Maureen Tkacik does a great job of dissecting Malcolm Gladwell's brand of pop sociology (with an emphasis on 'pop') in Gladwell for Dummies. Here's a pretty blunt and devastating summary (buried somewhere in the middle of the piece):
In searching for an anecdote or image with which to convey the ultra-absorbency of Gladwell's book as compared with that of his soggier-sentenced peers, I found myself remembering a story Gladwell wrote in 2001 about the technology of diapers. In this story, Gladwell reported that "those in the trade" refer to the waste that diapers are engineered to retain as "the insult," and this image seems to me as useful as any for thinking about Gladwell's success. His masterful maneuver was to engineer a style that artfully conceals "the insult," honing it in his articles before finally unleashing it in book form with The Tipping Point.
If that was about the style, this, from near the end, is about the substance -- more precisely, about the absence of certain crucial kinds of it:
... I wonder if Gladwell sees himself as an office-park missionary dispatched by the church of academe to tour the lecture circuit and convert the leaders of corporate America with "good news" from the ivory tower, its gospel made easy and ecumenical by all those helpful exercises and sticky new terms.

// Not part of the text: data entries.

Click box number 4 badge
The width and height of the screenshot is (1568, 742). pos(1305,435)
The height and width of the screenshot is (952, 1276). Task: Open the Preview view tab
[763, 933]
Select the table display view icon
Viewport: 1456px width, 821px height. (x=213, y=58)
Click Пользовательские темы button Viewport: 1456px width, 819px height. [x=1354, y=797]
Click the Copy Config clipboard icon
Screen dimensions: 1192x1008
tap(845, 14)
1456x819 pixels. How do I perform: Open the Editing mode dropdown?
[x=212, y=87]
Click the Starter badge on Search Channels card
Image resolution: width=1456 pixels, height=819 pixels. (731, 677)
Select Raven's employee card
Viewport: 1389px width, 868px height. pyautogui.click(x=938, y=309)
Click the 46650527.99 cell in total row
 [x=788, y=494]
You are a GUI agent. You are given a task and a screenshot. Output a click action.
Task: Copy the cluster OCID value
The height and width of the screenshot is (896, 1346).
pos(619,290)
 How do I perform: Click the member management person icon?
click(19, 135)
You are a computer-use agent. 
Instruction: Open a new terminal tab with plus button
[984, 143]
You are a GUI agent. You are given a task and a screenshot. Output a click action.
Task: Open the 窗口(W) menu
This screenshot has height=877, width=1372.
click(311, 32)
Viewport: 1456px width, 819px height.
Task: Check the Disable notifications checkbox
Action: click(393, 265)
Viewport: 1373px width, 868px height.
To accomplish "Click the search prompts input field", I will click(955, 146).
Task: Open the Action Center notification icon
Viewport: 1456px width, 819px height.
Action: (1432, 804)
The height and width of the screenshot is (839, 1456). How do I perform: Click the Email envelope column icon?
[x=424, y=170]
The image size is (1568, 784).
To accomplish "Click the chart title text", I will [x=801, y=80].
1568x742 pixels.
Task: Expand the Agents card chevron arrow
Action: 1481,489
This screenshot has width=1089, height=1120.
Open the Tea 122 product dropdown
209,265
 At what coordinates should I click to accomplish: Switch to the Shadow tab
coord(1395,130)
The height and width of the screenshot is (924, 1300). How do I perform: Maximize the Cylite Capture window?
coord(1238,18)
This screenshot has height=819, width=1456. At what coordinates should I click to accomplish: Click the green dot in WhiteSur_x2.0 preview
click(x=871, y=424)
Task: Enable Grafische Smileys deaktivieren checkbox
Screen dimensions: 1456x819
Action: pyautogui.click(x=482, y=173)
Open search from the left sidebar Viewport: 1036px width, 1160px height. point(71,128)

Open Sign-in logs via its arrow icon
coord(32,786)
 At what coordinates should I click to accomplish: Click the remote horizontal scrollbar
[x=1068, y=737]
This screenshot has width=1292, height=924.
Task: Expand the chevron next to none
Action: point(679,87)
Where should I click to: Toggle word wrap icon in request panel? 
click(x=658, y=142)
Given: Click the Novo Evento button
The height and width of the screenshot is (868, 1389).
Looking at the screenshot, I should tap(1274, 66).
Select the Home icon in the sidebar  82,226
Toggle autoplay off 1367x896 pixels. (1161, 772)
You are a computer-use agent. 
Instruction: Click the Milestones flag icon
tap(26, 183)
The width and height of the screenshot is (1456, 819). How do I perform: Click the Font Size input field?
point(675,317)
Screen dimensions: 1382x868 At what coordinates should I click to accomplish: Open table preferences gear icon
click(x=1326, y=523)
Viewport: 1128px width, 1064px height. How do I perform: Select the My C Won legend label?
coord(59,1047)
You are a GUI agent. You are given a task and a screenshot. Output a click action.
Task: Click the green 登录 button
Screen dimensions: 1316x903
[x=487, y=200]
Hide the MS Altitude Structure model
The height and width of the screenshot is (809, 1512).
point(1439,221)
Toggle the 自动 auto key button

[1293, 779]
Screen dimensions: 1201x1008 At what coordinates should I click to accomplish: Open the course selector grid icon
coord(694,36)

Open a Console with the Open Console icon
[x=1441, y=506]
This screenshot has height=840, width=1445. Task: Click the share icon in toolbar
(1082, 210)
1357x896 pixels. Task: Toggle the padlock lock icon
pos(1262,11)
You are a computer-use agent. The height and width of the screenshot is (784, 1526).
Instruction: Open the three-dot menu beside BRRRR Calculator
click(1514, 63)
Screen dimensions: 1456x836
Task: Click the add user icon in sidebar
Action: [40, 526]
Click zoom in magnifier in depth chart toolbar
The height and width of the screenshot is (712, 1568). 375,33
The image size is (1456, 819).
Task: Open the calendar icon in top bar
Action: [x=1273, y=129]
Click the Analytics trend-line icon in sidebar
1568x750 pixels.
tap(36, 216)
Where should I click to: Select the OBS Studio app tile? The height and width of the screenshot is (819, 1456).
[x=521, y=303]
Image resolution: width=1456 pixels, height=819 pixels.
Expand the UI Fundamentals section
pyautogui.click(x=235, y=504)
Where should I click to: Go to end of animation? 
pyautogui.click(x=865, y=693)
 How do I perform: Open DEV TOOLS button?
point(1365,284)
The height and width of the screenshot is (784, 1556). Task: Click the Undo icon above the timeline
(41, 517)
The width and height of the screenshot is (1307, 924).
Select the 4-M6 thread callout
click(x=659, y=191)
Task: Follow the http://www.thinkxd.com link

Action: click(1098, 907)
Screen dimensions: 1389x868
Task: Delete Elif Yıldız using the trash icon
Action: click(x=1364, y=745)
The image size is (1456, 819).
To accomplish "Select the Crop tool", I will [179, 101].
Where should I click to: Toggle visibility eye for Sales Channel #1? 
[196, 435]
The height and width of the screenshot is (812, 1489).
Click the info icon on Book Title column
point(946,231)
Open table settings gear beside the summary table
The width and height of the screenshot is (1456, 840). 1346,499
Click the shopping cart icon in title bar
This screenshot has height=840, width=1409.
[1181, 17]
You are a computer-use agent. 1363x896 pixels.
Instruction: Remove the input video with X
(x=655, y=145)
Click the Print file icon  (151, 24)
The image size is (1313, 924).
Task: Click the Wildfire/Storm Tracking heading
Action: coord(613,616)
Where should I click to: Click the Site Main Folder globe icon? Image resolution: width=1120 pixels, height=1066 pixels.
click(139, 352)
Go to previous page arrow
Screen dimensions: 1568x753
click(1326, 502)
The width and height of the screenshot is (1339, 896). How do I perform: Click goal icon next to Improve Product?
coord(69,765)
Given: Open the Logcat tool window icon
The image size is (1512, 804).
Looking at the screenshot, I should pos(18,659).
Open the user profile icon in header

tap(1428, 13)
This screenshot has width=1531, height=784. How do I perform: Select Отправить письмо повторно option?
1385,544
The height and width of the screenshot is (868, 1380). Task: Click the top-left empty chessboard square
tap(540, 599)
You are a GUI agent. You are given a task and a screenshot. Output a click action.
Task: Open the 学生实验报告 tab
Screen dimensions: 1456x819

In that case, perhaps Gladwell's intellectual compromises are neither commercial nor unintentional but rather a necessary outgrowth of his higher calling: to explore the secret workings of the world and impart the resulting data to its self-appointed stewards, the titans of industry. This conclusion, if true, may resolve many of the most puzzling incongruities riddling Gladwell's articles: his continued defense of the pharmaceutical industry even as he advocates for single-payer healthcare; his refusal to indict the financial sector's rigged "star system" as the engine of corruption that it is; the meticulous bleaching of his own prose so that he's whitewashed out any real context, any framework in which wars and economic collapses can actually be understood as wars and economic collapses rather than simulations or malfunctions; his near total avoidance of academic thought that does not base its findings on things observed in labs (with the exception of Carl Jung, whose legacy he reduces to the popularization of personality tests); his coyness about politics; and most memorably, his irritating, unrelenting readability.